Hunter’s former players and colleagues used Twitter to share their memories of Hunter on Friday.

Dustin Ford, former Ohio player: “You taught me to be mentally/physically tough. Anyone who spent time with you knew how to compete. Proud to say I played for the Hunt Dog!”

Mark Prosser, Western Carolina head coach: “Larry Hunter was a man of tremendous character that spent his life mentoring and helping to develop the lives of young men. His impact was felt far beyond his many achievements on the basketball court. Coach Hunter and his legacy will live on within our program for years to come.”

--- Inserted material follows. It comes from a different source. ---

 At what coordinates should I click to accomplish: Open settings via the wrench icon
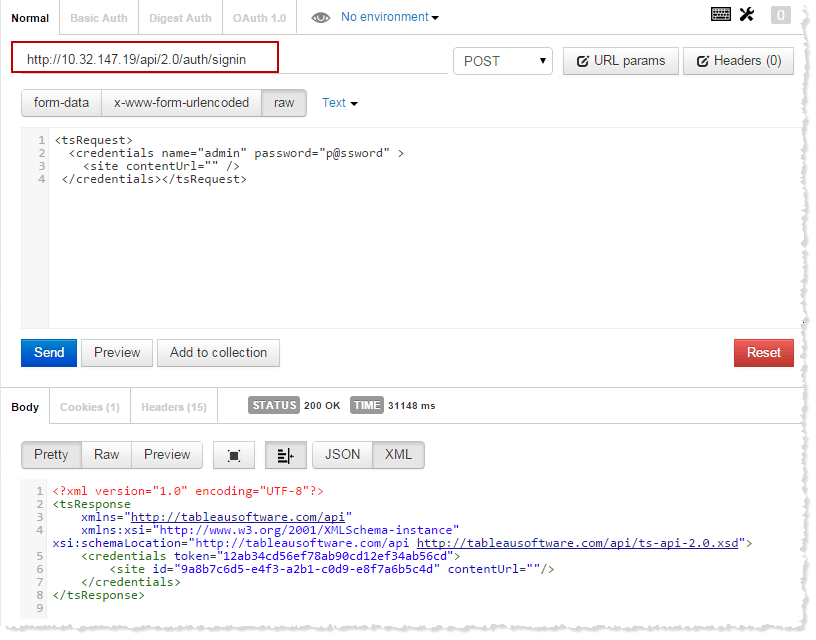[745, 14]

Tom Crean, Georgia coach: “The passing of Coach Larry Hunter is extremely sad. He gave his heart, soul and passion to the coaching profession and ALWAYS had time and encouraging words for his peers. I followed him since I was a kid when he was at Wittenberg. Thank you to his family for sharing him with us.”

Pat Kelsey, Winthrop coach: “Every day before Winthrop basketball practice, our team makes one trip around the court without touching the out of bounds lines. This is to signify that ‘we don’t cut corners.’ Was given to me by Larry Hunter in a random conversation in 2014. He will be missed in our profession.”

Brandon Giles, Polk State head coach: “Rest well, Larry Hunter! It was a great honor to have played for one of the winningest coaches in college basketball history! Your commitment to excellence, hard work, and ability to push others to reach their full potential will NEVER go unnoticed! Love you, Coach!”

Reggie Rankin, former Ohio basketball player: “Really hard day for me. I loved Coach Hunter. I played and worked for him. He would always say, ‘Make Him Taste the Leather.’ He taught me how to compete with toughness on and off the court! Coach Hunter loved his players, coaches and their families. We were his children.”

Steve Forbes, East Tennessee State coach: “Coach Hunter was a fiery competitor & a gentlemen. He carried himself with class & dignity at all times. A true role model for all coaches. God Bless Coach Hunter and his family.”